Eine Vision des Jesuskindes von 1344

Die Geschichte von Margaretha Ebner ist faszinierend - eine intime Erfahrung mit dem Jesuskind. In ihren eigenen Worten beschreibt sie kraftvolle Visionen, mit dem Säugling zusammen zu sein und ihn sogar zu stillen.

Margaretha Ebner war ungefähr vierzehn Jahre alt, als sie ein deutsches Nonnenkloster betrat. In ihren frühen Jahren gab es eine sehr schwierige Erfahrung, da eine unbekannte Krankheit sie verwüstete und sie für lange Zeit bettlägerig ließ. Sie beschrieb, wie sie sich manchmal kaum bewegen konnte oder dass „wenn es mich in meinem Kopf ergriff, dann vier Tage oder länger lachte oder weinte, ohne aufzuhören“.

Langsam kehrte Margarethas Gesundheit zurück und sie würde mächtige mystische Erfahrungen machen. Bis zum Jahr 1344 schrieb sie eine Art Tagebuch auf, in dem sie beschrieb, was sie sah und fühlte. Dies schließt ihre Erzählung über Momente ein, in denen sie Jesus Christus als Kind begegnet ist:

Ich habe ein Bild des Kindes, unseres Herrn in einer Wiege. Ich wurde von meinem Herrn mit großer Süße, Sehnsucht und Begierde und auch von seiner Bitte so kraftvoll gezwungen, weil mein Herr mir sagte: „Wenn du mich nicht zum Saugen gibst, dann werde ich mich im Moment wegnehmen du liebst mich am meisten. " Also nahm ich das Bild aus der Wiege und legte es mit großer Sehnsucht und Süße auf meine nackte Brust und fühlte dann die stärkste Gegenwart des Herrn. Danach fragte ich mich, wie unsere gesegnete Frau (die Jungfrau Maria) jemals die unaufhörliche Gegenwart Gottes ertragen könnte ... Aber meine Sehnsucht und mein Verlangen besteht darin, zu saugen, damit ich durch seine reine Menschlichkeit von ihm mit seiner brennenden Liebe gereinigt und in Brand gesetzt werde und seine Gegenwart und süße Gnade strömen durch mich, so dass ich durch den wahren Genuss seines göttlichen Wesens zusammen mit allen liebenden Seelen, die in Wahrheit gelebt haben, motiviert werde.

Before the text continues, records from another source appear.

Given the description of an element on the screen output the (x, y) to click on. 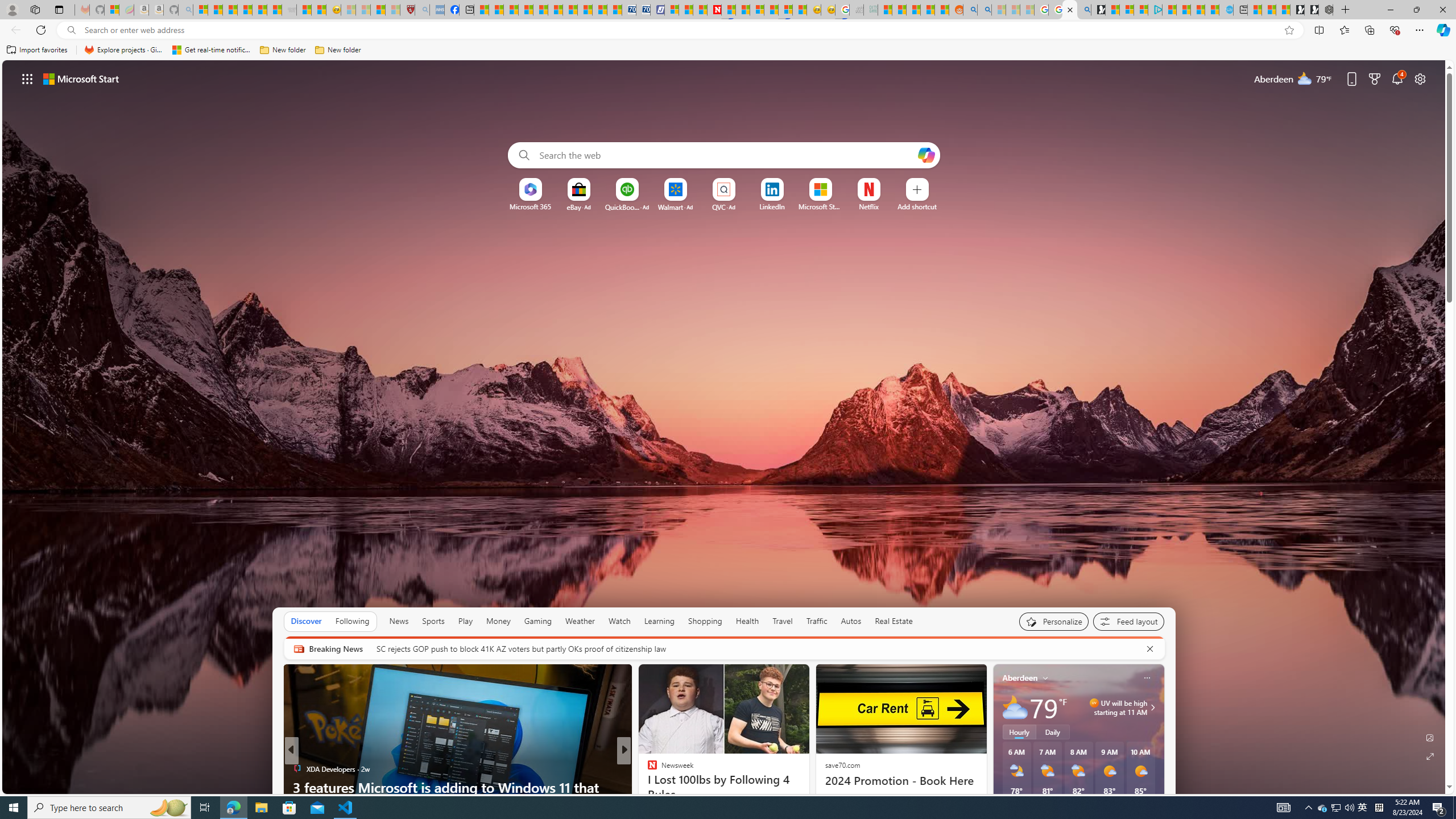
Aberdeen (1019, 678)
Personalize your feed" (1054, 621)
Play (465, 621)
Given the description of an element on the screen output the (x, y) to click on. 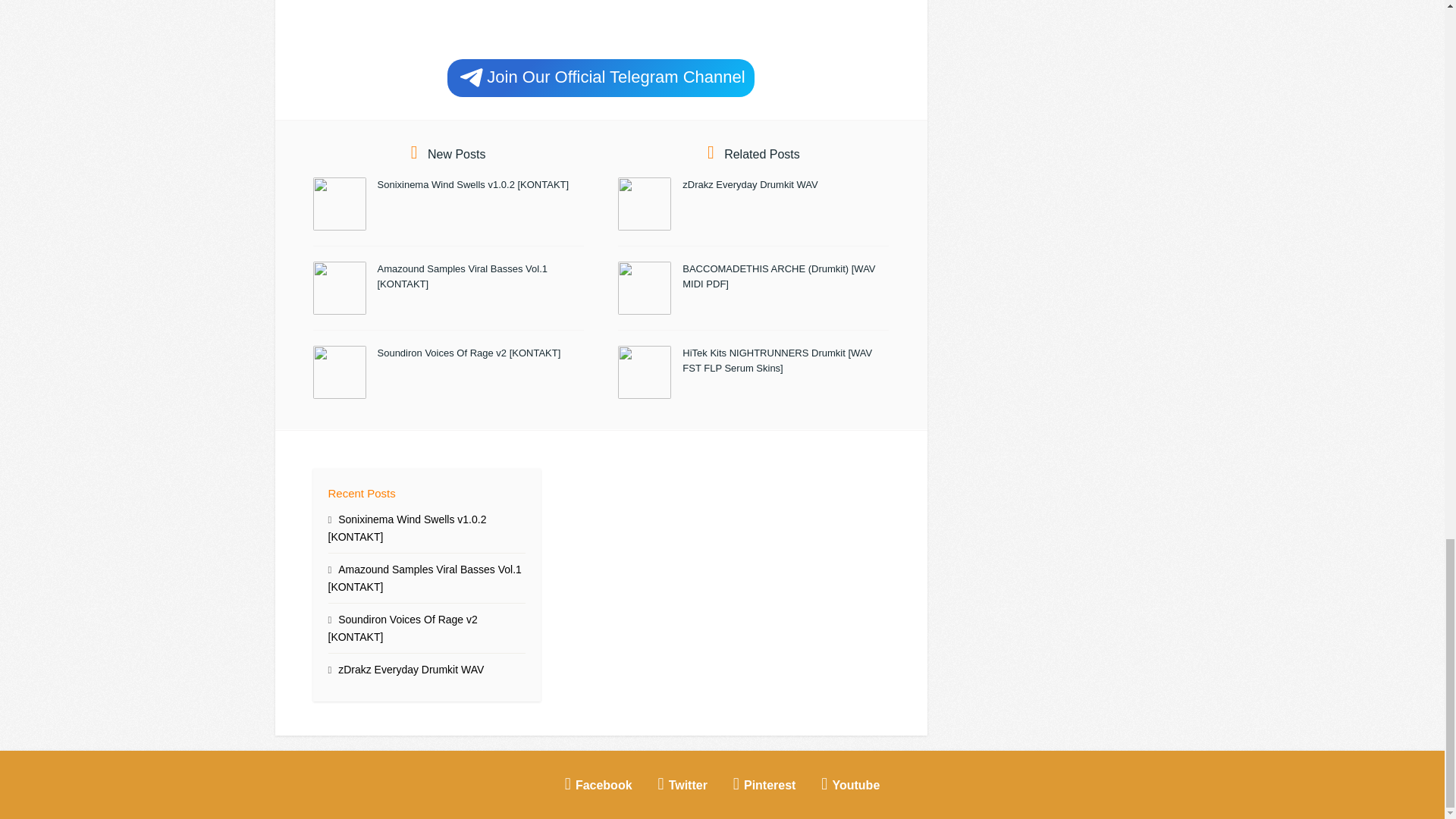
zDrakz Everyday Drumkit WAV (410, 669)
zDrakz Everyday Drumkit WAV (749, 184)
Facebook (598, 783)
Join Our Official Telegram Channel (600, 77)
Twitter (681, 783)
Given the description of an element on the screen output the (x, y) to click on. 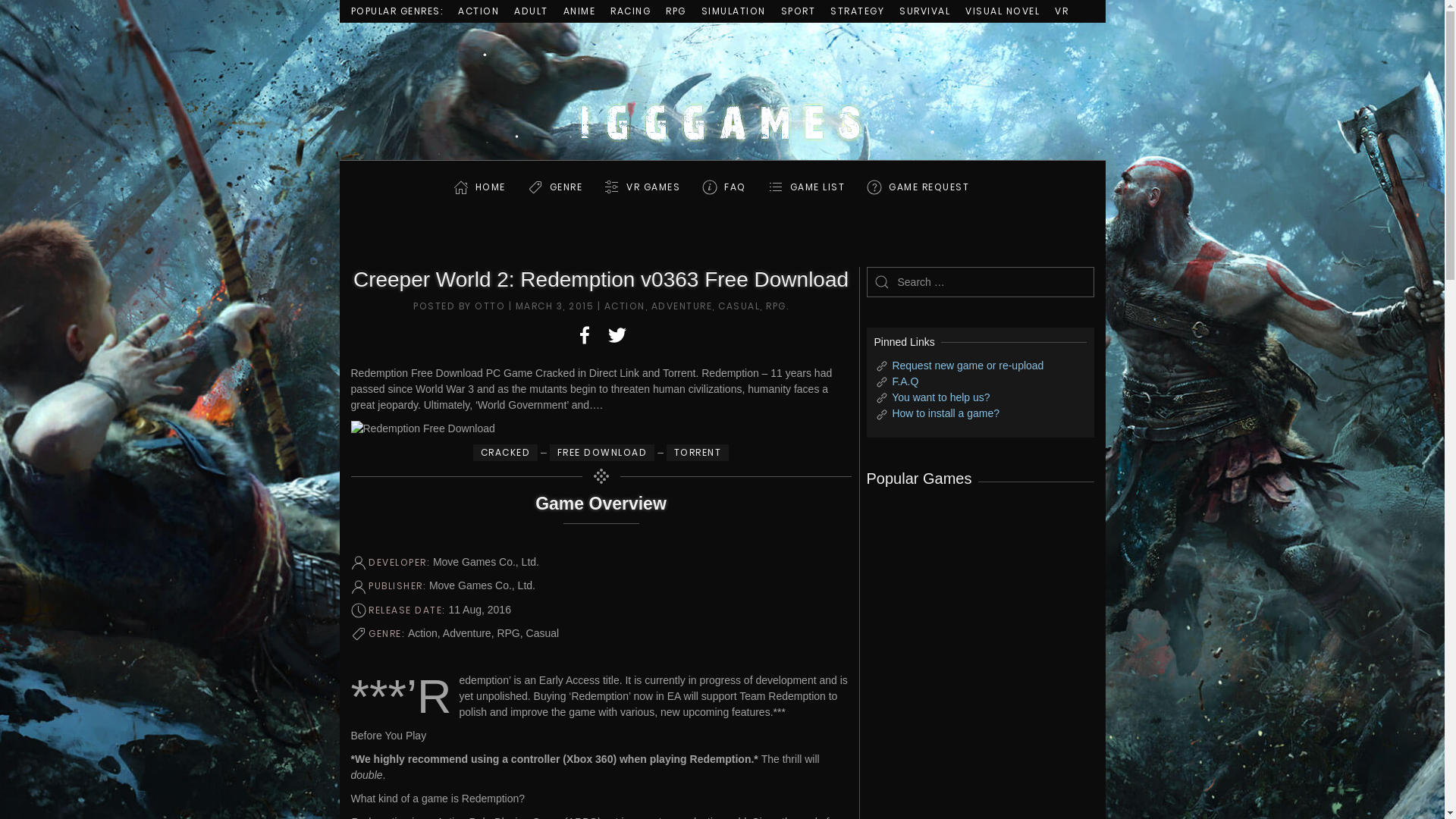
POPULAR GENRES: Element type: text (396, 11)
Request new game or re-upload Element type: text (967, 365)
FAQ Element type: text (735, 186)
You want to help us? Element type: text (940, 397)
ADVENTURE Element type: text (681, 305)
GENRE Element type: text (566, 186)
HOME Element type: text (490, 186)
RPG Element type: text (675, 11)
SIMULATION Element type: text (732, 11)
CASUAL Element type: text (738, 305)
ACTION Element type: text (623, 305)
VR Element type: text (1061, 11)
How to install a game? Element type: text (945, 413)
F.A.Q Element type: text (904, 381)
SURVIVAL Element type: text (924, 11)
ADULT Element type: text (531, 11)
Redemption Free Download Element type: hover (600, 428)
RACING Element type: text (630, 11)
STRATEGY Element type: text (857, 11)
VISUAL NOVEL Element type: text (1002, 11)
ANIME Element type: text (578, 11)
RPG Element type: text (775, 305)
ACTION Element type: text (478, 11)
GAME REQUEST Element type: text (928, 186)
SPORT Element type: text (798, 11)
GAME LIST Element type: text (817, 186)
VR GAMES Element type: text (653, 186)
Given the description of an element on the screen output the (x, y) to click on. 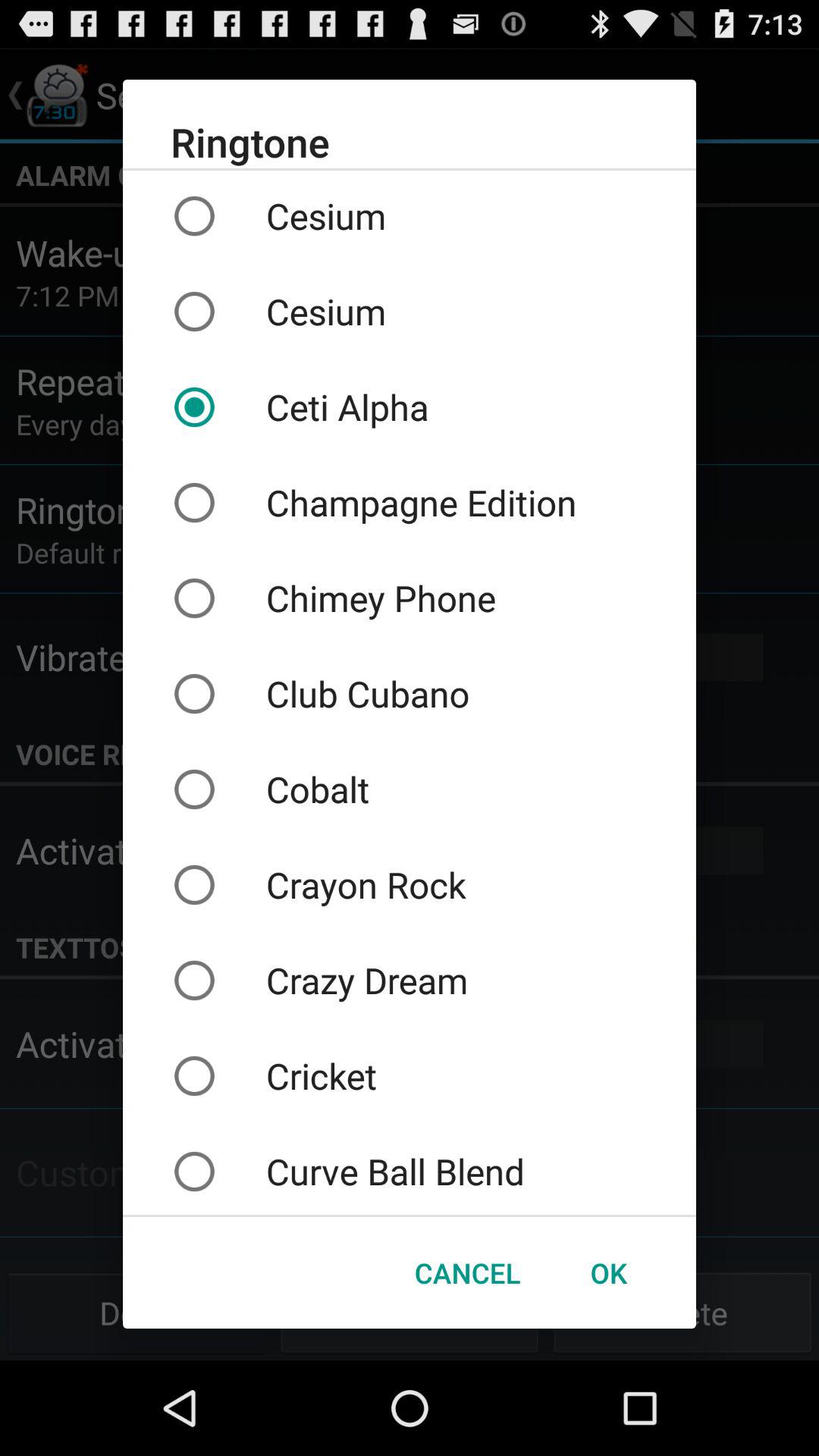
tap the checkbox below the curve ball blend checkbox (467, 1272)
Given the description of an element on the screen output the (x, y) to click on. 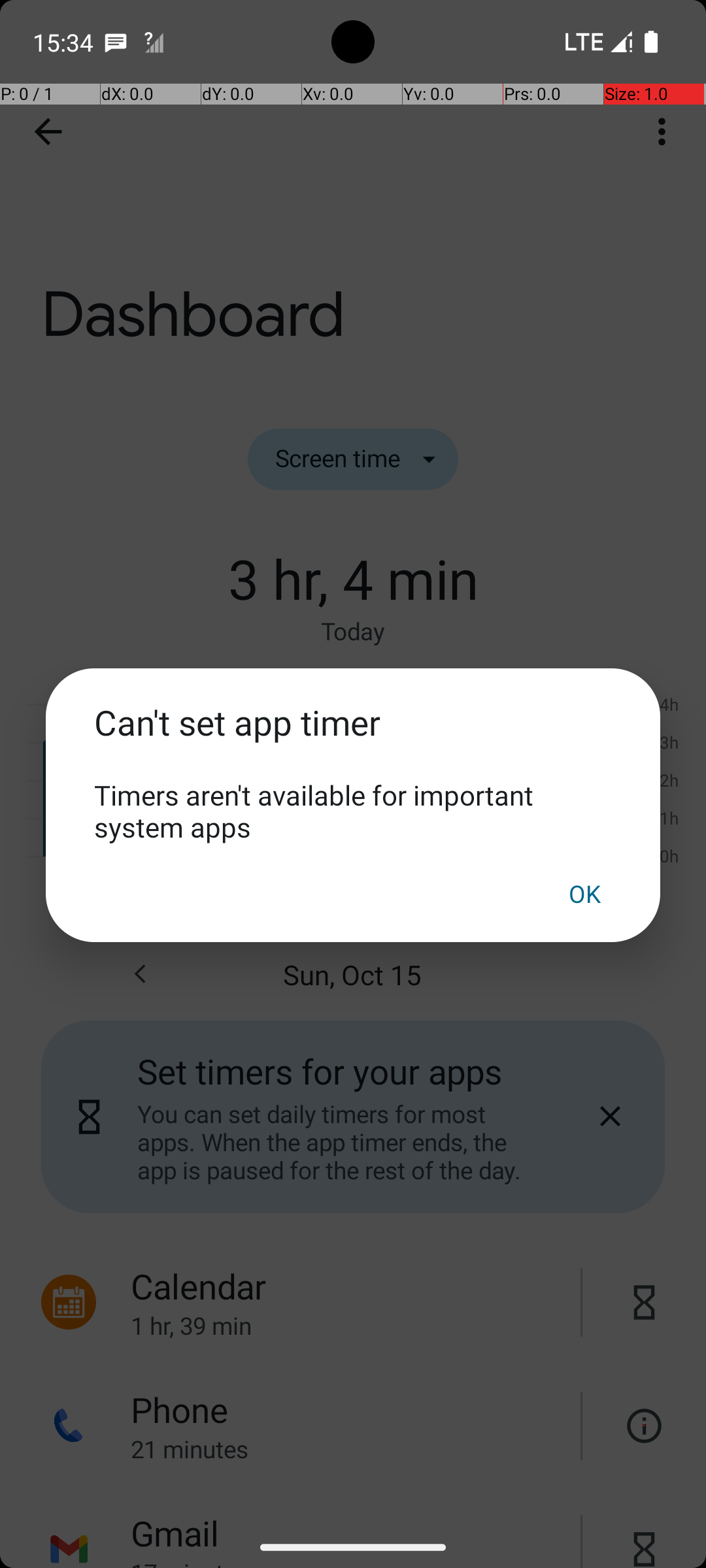
Can't set app timer Element type: android.widget.TextView (352, 737)
Timers aren't available for important system apps Element type: android.widget.TextView (352, 810)
Given the description of an element on the screen output the (x, y) to click on. 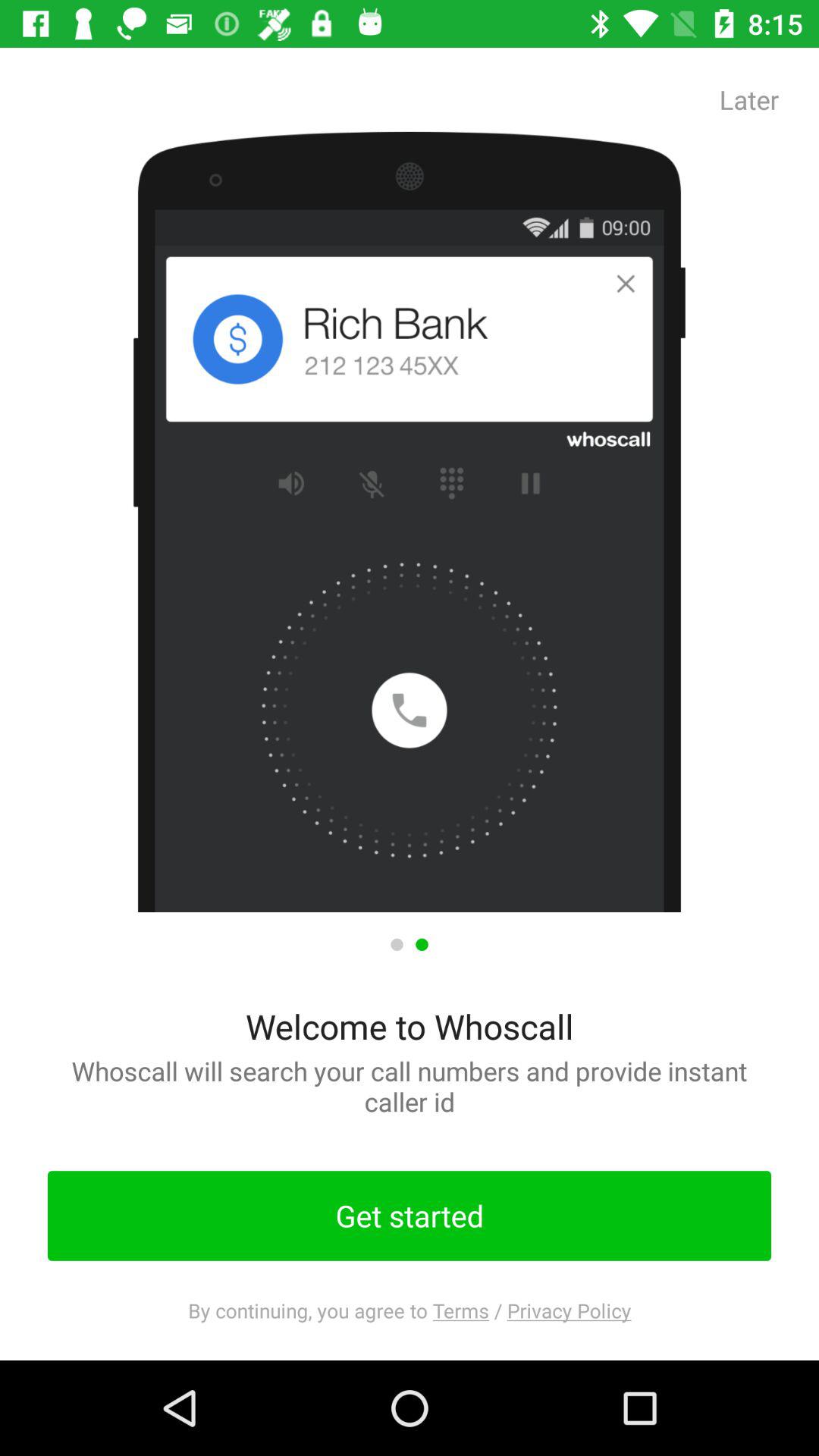
choose the app below the whoscall will search item (409, 1215)
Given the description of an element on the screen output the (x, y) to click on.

Margaretha erklärt auch, wie sie ein Bild von Jesus um den Hals trug und es gegen ihren Körper drückte:

Ich habe ein großes Kruzifix und war von großer Liebe und der Gegenwart Gottes gezwungen, dasselbe Kreuz an mein Herz zu drücken und es dort mit aller Kraft zu drücken. Von der Sehnsucht und süßen Gnade, die ich zu diesem Zweck habe, könnte ich es nie fühlen und immer noch so stark drücken, dass Todesflecken auf meiner Brust und meinem Körper erscheinen. Mein Herr spricht oft liebevoll und süß zu mir und sagt: „Verschone dich und erlaube uns, auf andere Weise zusammen zu sein. Das wünsche ich mir aus wahrer Liebe zu dir. “

Margaretha bemerkte, dass diese Ereignisse für sie körperlich herausfordernd waren und sie häufig nachts nicht schlafen konnten. Sie erzählt eine andere Geschichte:

Eines Nachts lag ich schlafend und Matins wurde gerufen, ich wurde durch das übliche Schweigegelübde eingeschränkt und dachte, ich könnte nicht aufstehen. Dann sprach mein geliebter Herr zu mir: „Steh auf und komm zu mir in den Chor, ich möchte dich so nett machen, wie ich es zuvor getan habe.“ Dann stand ich mit großer Freude auf und sagte Matins und ging in den Chor. Dann kam der große Wunsch nach dem Baby unseres Herrn zu mir und ich nahm das Bild und drückte es mit all meiner Kraft und Kraft an meine nackte Brust. Dann fühlte ich eine menschliche Berührung von Seinem Mund auf meiner nackten Brust. Dann erhielt ich eine große göttliche Angst, so dass ich eine Weile saß und nichts tun konnte. Die Angst wurde mir mit großer Freude und Barmherzigkeit genommen und ich beendete meine Gebete.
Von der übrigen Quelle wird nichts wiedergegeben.